Perrine l’avait senti, elle qui l’admirait. Perrine, écologiste dans l’âme et anti-chasse patentée avait créé son association « Perrine hait le pote aux laies » en réaction à son ex, devenu infréquentable, pour avoir décimé des hardes de sangliers, ce qui en soi lui apparaissait comme motif de révulsion, mais plus encore pour lui avoir imposé deux hures de laie dans le salon.
Oui, il en avait parlé à Perrine :
- Aujourd’hui, je vais à une réunion des chasseurs, à l’Élysée. Emmanuel va certainement leur graisser la patte à des fins électoralistes. Si ça tourne au vinaigre il ne faudra plus attendre de moi que les cons servent.
Il avait dit ça, avec une certaine désinvolture, mais Perrine avait vu dans le regard de la tristesse et le reflet d’une âme désabusée. Elle ignorait le coup de séisme qui éclaterait le lendemain.
Le lendemain, mardi 29 août, devant les micros de France Inter, l’homme est interviewé par Nicolas Demorand et Léa Salamé ! Il ne perd pas trop de temps pour avouer qu’il se sent seul, que ses troupes naviguent dans le parfait anonymat. Et donc qu’il démissionne !
Mais vous-êtes sérieux ? Lui demande, éberluée, Léa !
Léa, ça la met dans le plus profond scepticisme mais, oui, il l’est ! Nicolas Hulot claque la porte sans tambour ni trompette. Sans même avoir averti le chef de l’État ! Il quitte un bateau qui navigue trop, selon lui, sur l’océan du libéralisme, au creux des vagues boursières, à la recherche d’un nouveau rivage de croissance où s’échouent les rêves d’un développement durable.
Oui, Nicolas part ! D’aucuns le trouveront père vert et sans tenue ! Partir ainsi, sans prévenir, ne se fait pas ! Mais tout cela n’est que remarque superficielle qu’Hulot tait !
Nicolas fait sa valise tout de tristesse imprégnée. Il n’en pouvait plus d’avaler des couleurs !

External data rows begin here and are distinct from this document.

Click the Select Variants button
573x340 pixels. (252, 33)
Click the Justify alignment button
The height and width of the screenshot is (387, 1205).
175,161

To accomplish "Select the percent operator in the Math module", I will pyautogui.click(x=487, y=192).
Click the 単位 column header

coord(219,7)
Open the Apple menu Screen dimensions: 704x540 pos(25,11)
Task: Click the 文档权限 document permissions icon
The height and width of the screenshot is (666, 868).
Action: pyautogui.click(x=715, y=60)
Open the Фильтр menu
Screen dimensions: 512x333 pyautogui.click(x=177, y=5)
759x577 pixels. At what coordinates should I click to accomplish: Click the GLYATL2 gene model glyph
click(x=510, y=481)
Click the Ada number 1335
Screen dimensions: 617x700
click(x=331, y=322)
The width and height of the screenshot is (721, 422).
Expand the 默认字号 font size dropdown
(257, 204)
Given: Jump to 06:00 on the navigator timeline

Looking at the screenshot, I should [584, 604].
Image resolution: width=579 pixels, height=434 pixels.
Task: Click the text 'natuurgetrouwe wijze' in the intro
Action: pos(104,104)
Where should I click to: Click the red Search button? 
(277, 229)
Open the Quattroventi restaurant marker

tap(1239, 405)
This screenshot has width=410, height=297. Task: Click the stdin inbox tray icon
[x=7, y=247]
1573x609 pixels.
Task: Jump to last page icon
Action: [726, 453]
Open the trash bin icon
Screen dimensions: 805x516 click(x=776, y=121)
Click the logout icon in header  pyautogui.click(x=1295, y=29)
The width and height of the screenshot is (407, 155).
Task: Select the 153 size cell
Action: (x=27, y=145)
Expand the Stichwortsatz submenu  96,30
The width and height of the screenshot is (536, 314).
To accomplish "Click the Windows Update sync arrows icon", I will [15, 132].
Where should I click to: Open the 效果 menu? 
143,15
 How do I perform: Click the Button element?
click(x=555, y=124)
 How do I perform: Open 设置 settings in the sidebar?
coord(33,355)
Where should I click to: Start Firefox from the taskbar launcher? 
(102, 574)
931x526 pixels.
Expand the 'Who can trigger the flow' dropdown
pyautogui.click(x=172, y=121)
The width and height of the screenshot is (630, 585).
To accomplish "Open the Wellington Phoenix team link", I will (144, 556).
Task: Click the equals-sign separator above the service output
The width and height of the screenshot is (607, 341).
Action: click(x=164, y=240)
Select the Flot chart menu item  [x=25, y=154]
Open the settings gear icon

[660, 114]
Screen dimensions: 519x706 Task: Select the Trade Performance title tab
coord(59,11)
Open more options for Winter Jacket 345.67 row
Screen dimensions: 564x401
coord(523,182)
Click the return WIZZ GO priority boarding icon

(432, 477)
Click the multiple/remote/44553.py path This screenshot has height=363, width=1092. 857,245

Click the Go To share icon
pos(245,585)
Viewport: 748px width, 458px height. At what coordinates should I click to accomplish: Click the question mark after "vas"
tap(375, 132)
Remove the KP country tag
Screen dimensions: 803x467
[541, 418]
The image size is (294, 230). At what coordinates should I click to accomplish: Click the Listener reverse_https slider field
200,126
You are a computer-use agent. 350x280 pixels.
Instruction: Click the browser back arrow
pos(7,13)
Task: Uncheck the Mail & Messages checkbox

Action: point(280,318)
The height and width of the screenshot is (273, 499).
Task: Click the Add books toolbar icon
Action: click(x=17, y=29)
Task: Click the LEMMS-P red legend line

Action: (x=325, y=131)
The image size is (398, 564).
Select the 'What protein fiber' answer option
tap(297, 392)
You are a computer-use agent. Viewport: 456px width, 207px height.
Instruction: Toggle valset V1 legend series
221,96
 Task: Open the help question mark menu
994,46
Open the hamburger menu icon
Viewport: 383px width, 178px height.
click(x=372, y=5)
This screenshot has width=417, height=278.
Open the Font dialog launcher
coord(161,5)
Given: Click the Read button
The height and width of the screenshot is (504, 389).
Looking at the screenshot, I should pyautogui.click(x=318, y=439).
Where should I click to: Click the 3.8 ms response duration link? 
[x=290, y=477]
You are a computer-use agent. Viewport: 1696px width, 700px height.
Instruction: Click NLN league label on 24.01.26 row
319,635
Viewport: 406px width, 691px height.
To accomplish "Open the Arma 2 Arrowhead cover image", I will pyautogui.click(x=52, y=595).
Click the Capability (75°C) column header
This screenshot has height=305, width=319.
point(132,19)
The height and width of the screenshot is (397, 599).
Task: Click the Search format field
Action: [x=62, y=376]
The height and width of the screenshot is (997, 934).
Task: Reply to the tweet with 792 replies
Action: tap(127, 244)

- Quelle vie Perrine, se plaisait-il à répéter à sa plus fidèle supportrice. Je serpente entre les incuries, les pressions de lobbies qui gangrènent ce gouvernement. On surveille mes gestes, mes paroles ! J’en ai la gueule de boa ! Mon action, l’épie-t-on, que déjà elle suscite la suspicion. Les groupes de pression sortent les dents et me mordent les fruits d’un paradis écologique. Les crocs talent !
Alors, oui, de guerre lasse, Nicolas est parti. Cette réunion du lundi aura été la goutte qui fait déborder le vase ! Il y aura vu la présence d’un certain Thierry Coste, un lobbyiste chasseur qui s’était fait inviter ! Loin d’être un gigolo, Coste nous meut en gigue holocauste : les chasseurs pourront tuer avec un permis à demi-tarif des espèces qui cesseront d’être protégées.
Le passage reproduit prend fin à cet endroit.